Эхо Преисподней - страница 2



Проходя мимо ряда палат, Майлз обратил внимание на то, что некоторые из них заметно отличались от остальных. Двери были заперты наглухо, словно их пытались запечатать от внешнего мира, а на самих дверях красовались жуткие надписи, выполненные, казалось, кровью, или каким-то темным, маслянистым веществом, от которого исходил едкий, химический запах. На одной из дверей он заметил нацарапанное слово “Эксперименты”, выполненное корявым, дрожащим почерком, а на другой – “Муки”, написанное словно в агонии. От этих надписей его сердце сжалось, и он на мгновение пожалел, что вообще ступил на порог этого проклятого места, что поддался своему любопытству и профессиональному долгу. Он не мог представить, какие муки и пытки приходилось испытывать людям, которые находились за этими дверьми, и это знание заставляло его кровь стыть в жилах. Он чувствовал их боль, их страх, их отчаяние, которые висели в воздухе, словно невидимая пелена.

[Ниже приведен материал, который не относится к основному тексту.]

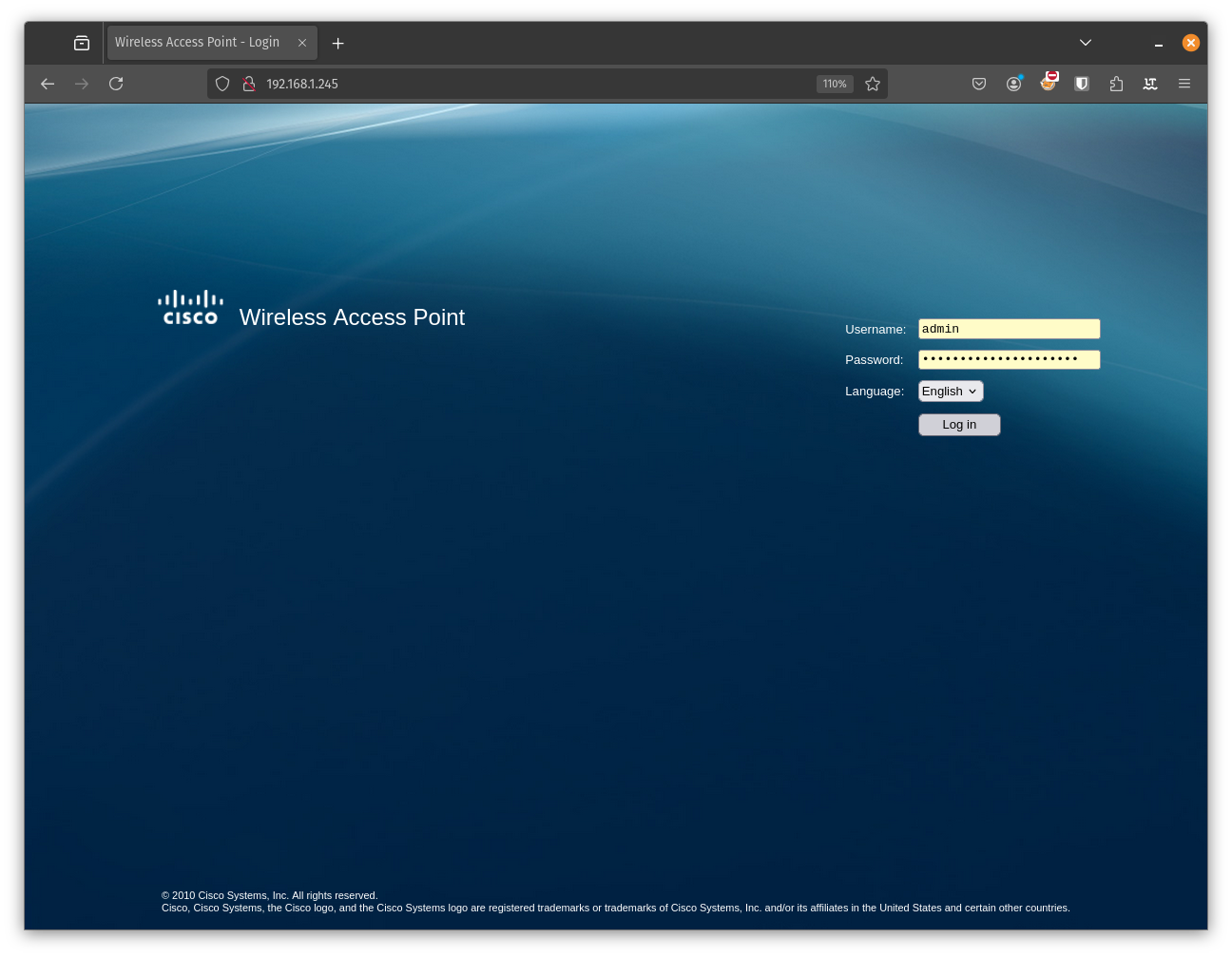Reset zoom using the 110% indicator
The image size is (1232, 957).
[x=835, y=84]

Звук, тем временем, становился все более отчетливым и громким, словно пытаясь заманить его в свою ловушку, указывая направление. Майлз свернул за очередной угол и оказался перед большим залом, двери в который были распахнуты настежь, словно приглашая его войти. Комната выглядела как бывшая операционная, или, возможно, анатомическая, или даже пыточная. В центре стоял большой металлический стол, покрытый чем-то, что подозрительно напоминало засохшую кровь, перемешанную с грязью и плесенью. Стол был не просто испачкан, а пропитан кровью, словно на нем долго и мучительно умирали люди. Над столом нависала массивная лампа, похожая на прожектор, отбрасывающая жуткие тени, которые искажали очертания помещения, заставляя предметы казаться больше, страшнее и зловещей, чем они были на самом деле. Инструменты, разбросанные на соседнем столике, блестели в тусклом свете фонарика, напоминая пыточные орудия из какого-нибудь средневекового замка. Это были скальпели, пилы, крючки, щипцы и другие инструменты, назначение которых вызывало лишь ужас и отвращение.

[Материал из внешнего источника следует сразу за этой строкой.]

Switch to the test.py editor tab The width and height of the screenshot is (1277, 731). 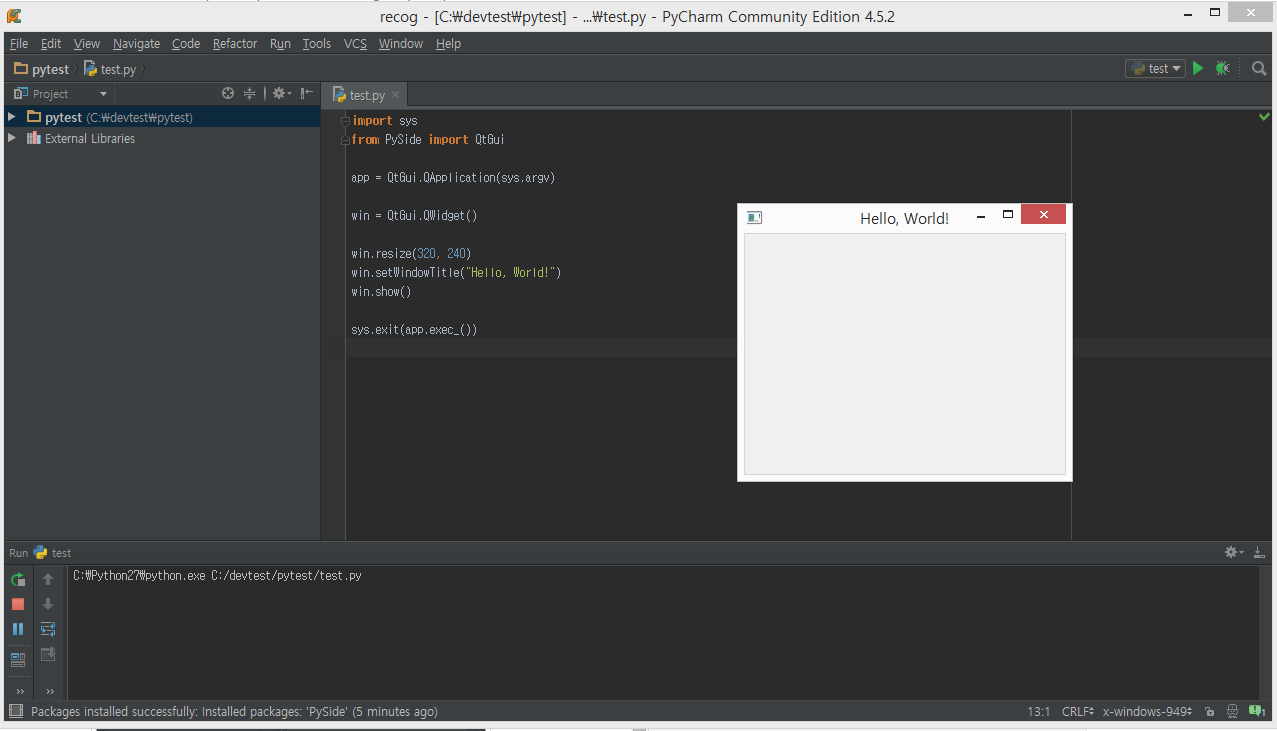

Майлз осторожно, стараясь не дышать, подошел к дверному проему, словно боялся нарушить тишину, которая окутывала комнату, стараясь не издавать ни единого звука. Он медленно перевел взгляд на центр комнаты и тут же замер, словно окаменел от ужаса, его мышцы напряглись, а сердце забилось с бешеной скоростью, готовое выскочить из груди. На столе, в неестественной, почти карикатурной позе, лежал человек. Он был обнажен, и его тело было истерзано, словно его растерзали дикие звери, или, что еще хуже, безумный садист. Кожа была покрыта глубокими порезами, рваными ранами и странными разрезами, из которых, казалось, до сих пор сочилась кровь, словно он был мертв лишь пару минут. На лице застыла гримаса ужаса, а глаза, открытые и пустые, смотрели в потолок, словно искали там ответы на свои мучения, а может быть молили о пощаде. Его рот был открыт в беззвучном крике, словно его боль все еще продолжалась.

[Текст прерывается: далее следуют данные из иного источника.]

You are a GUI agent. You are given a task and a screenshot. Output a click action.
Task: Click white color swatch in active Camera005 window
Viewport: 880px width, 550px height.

– Боже мой… – прошептал Майлз, отступая на шаг назад, словнопытаясь укрыться от ужаса, охватившего его. Его желудок сжался от отвращения, тошноты и ужаса. Он никогда не видел ничего подобного, даже за годы работы в убойном отделе, где он повидал много жестокостей. Это было за гранью человеческого понимания, за гранью всего, что он считал возможным. Это было не просто убийство, это было издевательство, варварство и абсолютное безумие.